■ GIVEN EXERCISE
Rewrite the material from the line with "You are a GUI" to the line with "click(x=1504, y=378)", both included, and raise every coordinate in the answers by 133. Leave the pictures out.

■ DATA ROWS
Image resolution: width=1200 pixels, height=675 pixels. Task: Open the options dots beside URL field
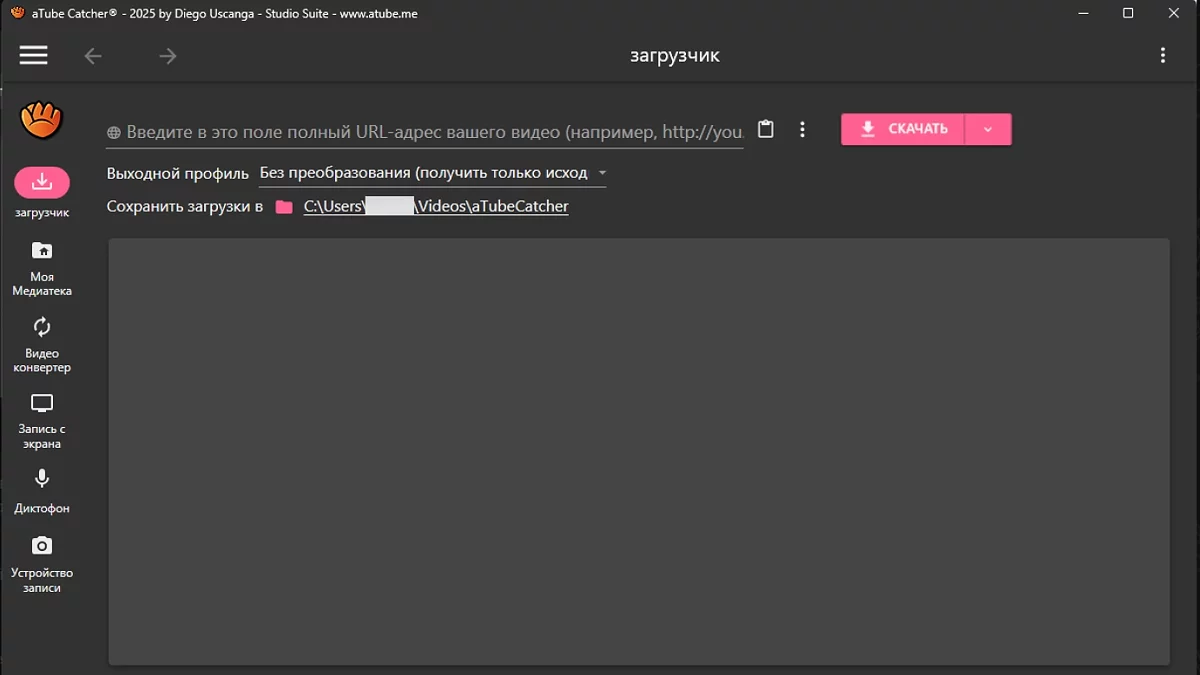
...
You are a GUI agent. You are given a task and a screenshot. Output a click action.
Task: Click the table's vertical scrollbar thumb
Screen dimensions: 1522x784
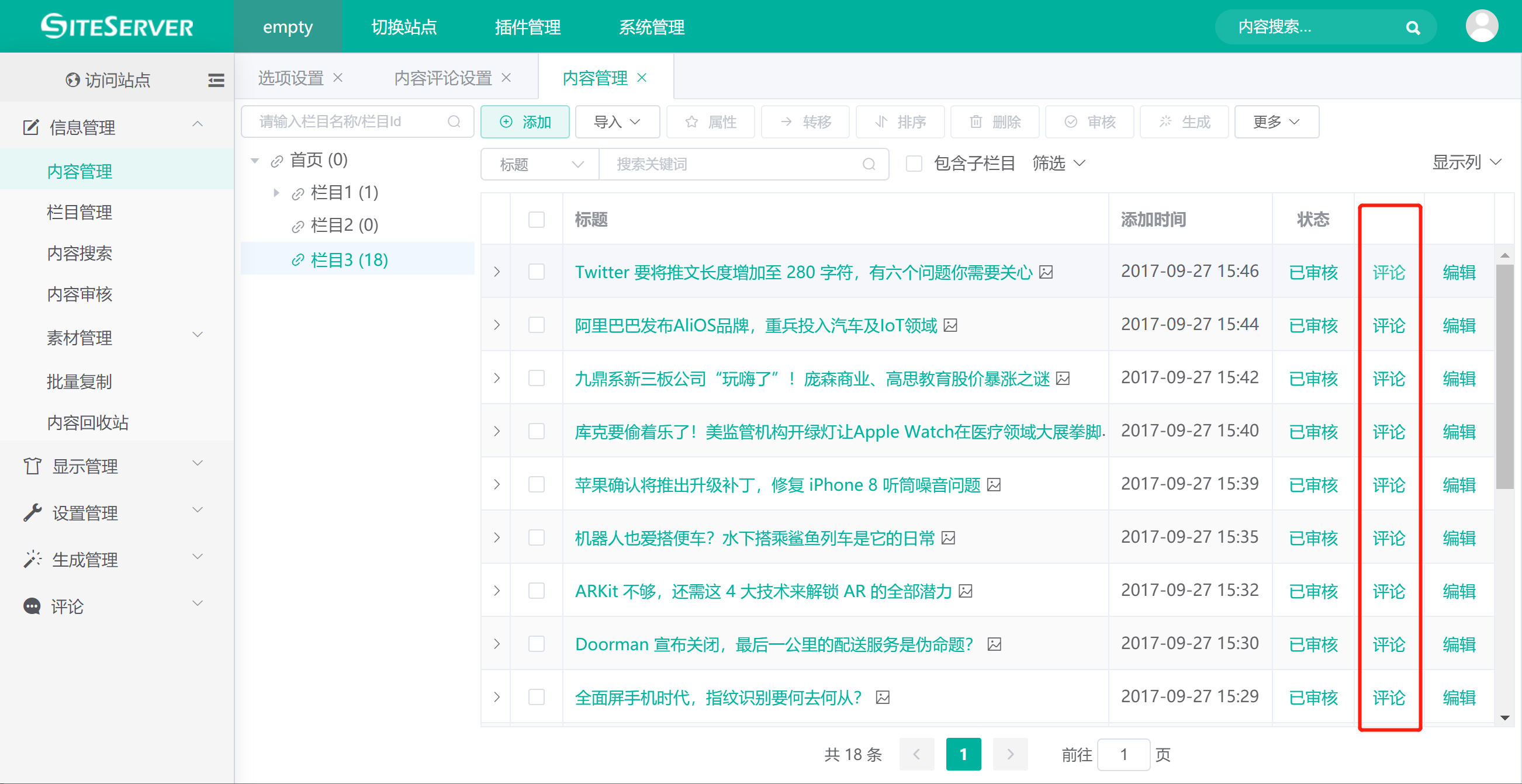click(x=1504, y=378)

■ FULL ANSWER
You are a GUI agent. You are given a task and a screenshot. Output a click action.
Task: Click the table's vertical scrollbar thumb
Screen dimensions: 1522x784
click(x=1637, y=511)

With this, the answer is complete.